_Goal_:
Count the rows below that contain the string "width" with case matching, and reply with the number alone.

_Supplied information_:
·····

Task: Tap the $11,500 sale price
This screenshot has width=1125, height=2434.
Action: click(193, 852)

·····

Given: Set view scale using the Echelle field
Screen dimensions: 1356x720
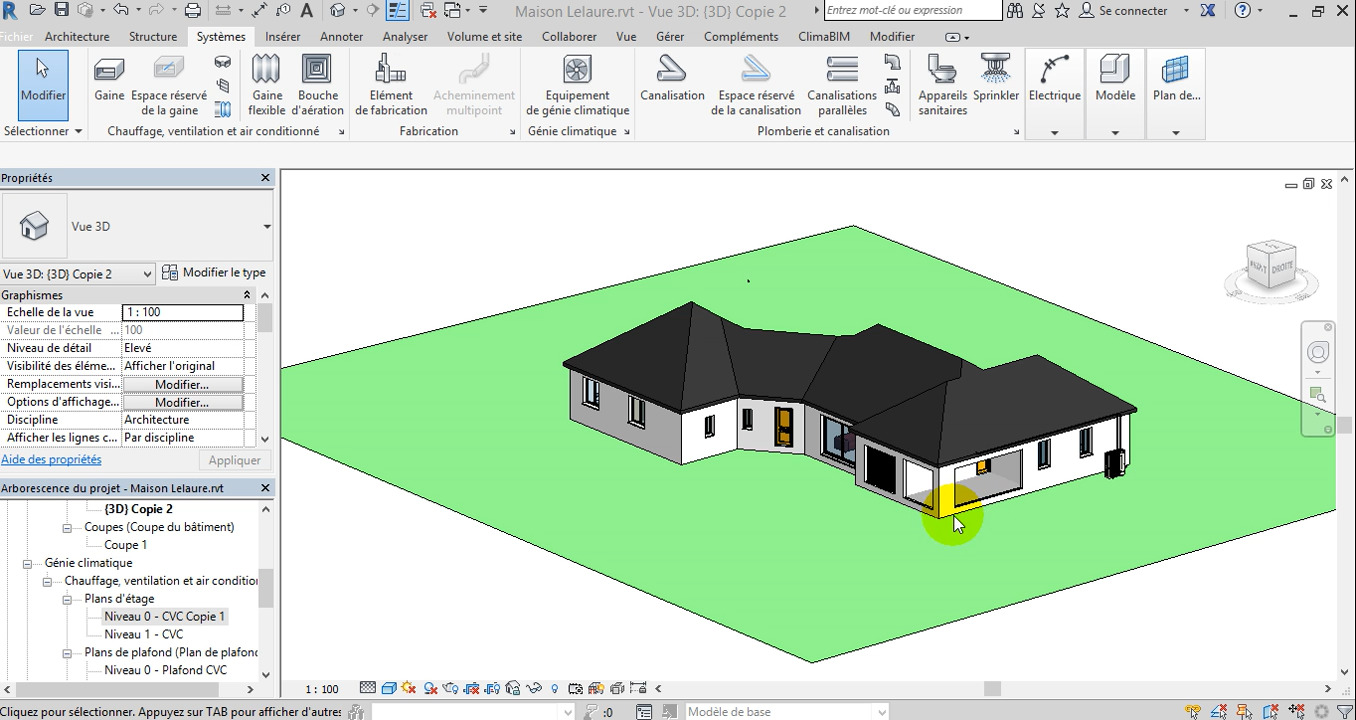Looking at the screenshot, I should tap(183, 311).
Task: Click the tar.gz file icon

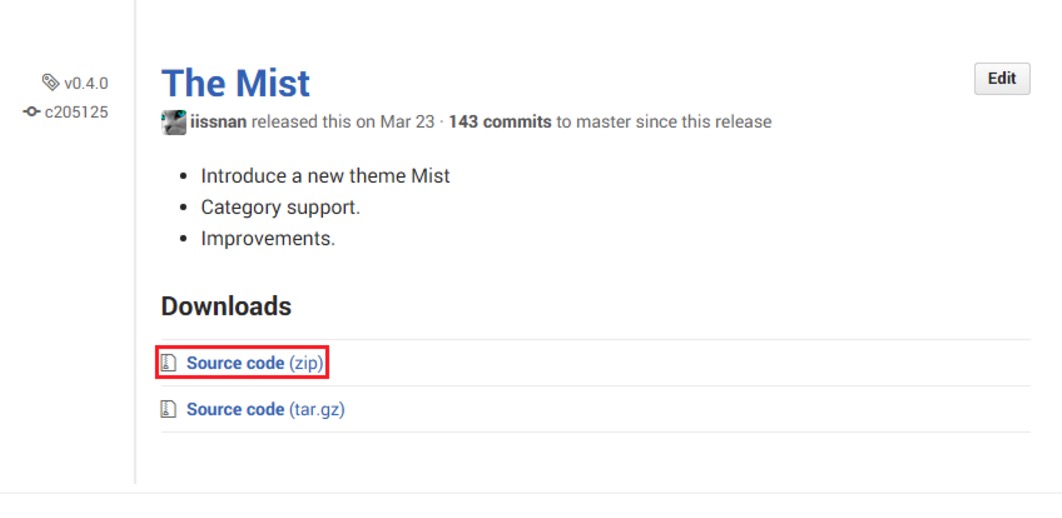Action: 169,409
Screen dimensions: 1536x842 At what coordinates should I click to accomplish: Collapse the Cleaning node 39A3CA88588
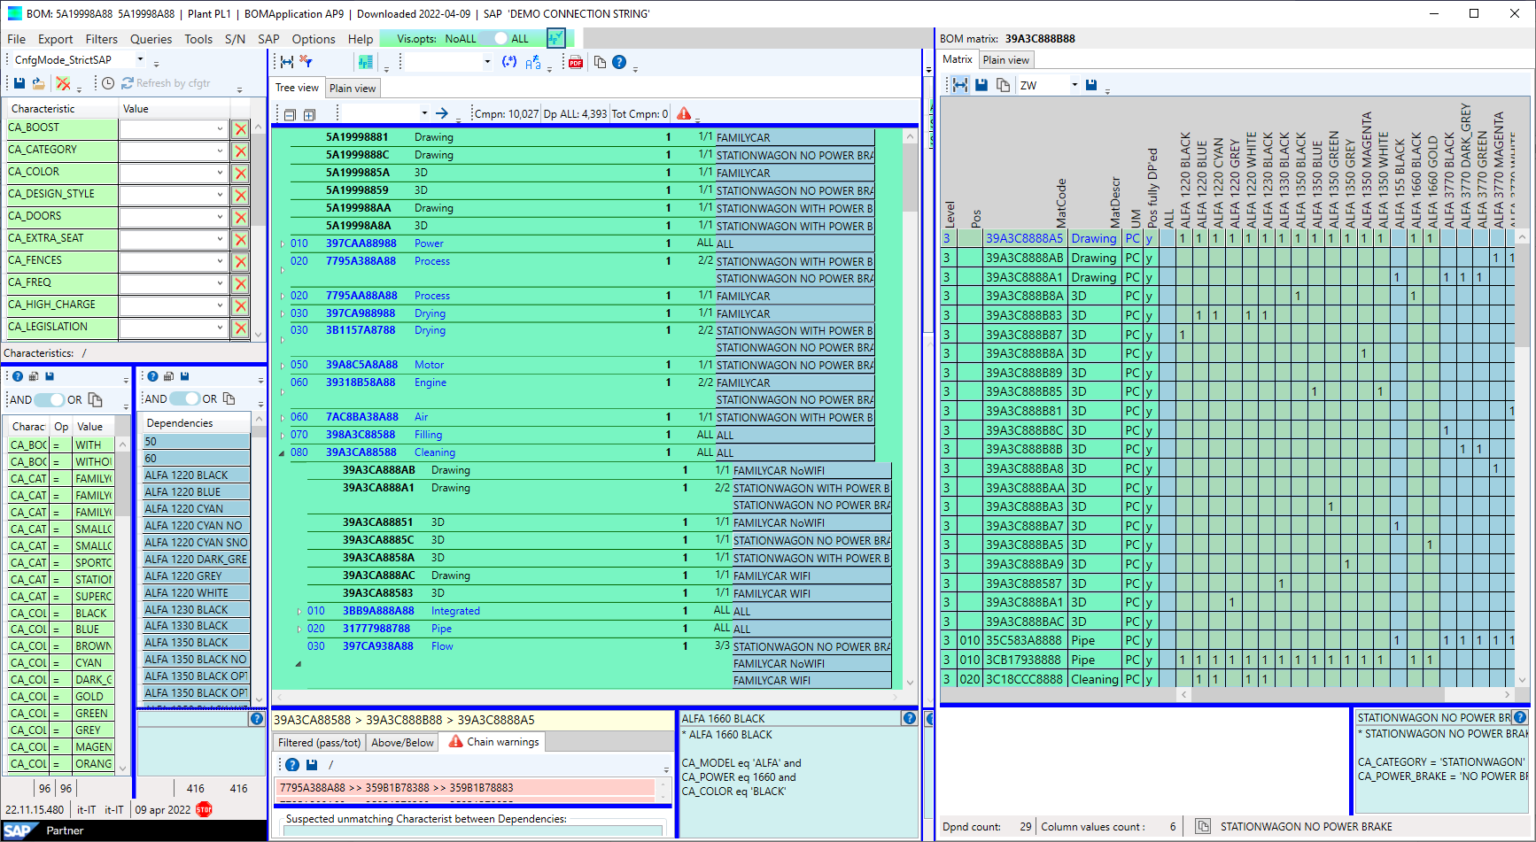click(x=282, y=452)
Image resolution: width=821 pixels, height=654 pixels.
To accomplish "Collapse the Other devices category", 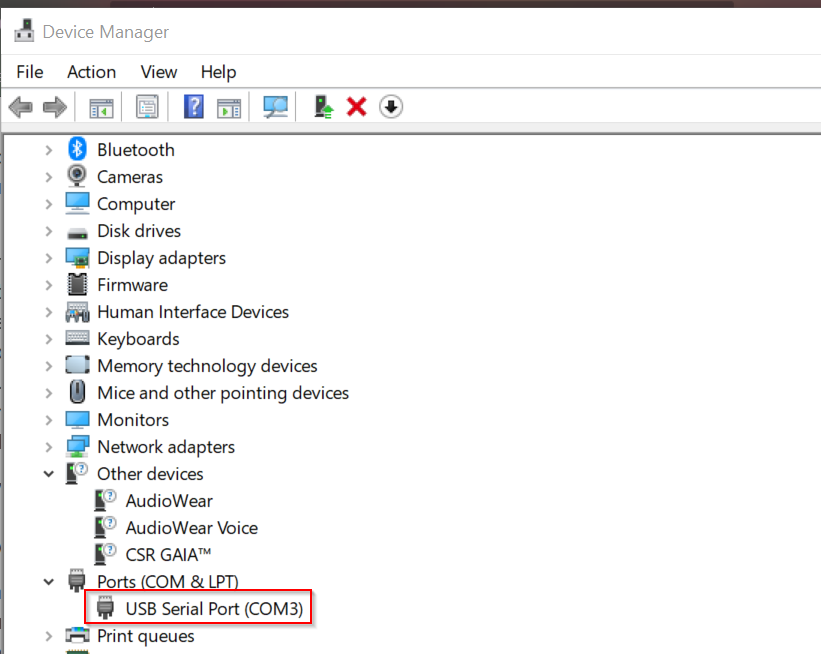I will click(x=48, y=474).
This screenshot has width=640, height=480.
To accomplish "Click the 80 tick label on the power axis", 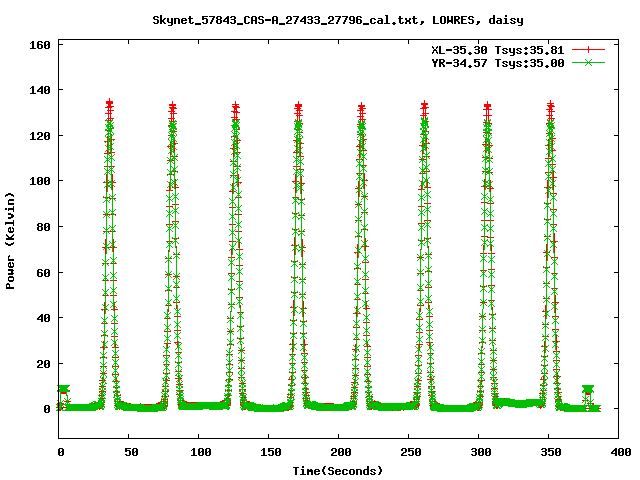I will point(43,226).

·····

_Solution_:
3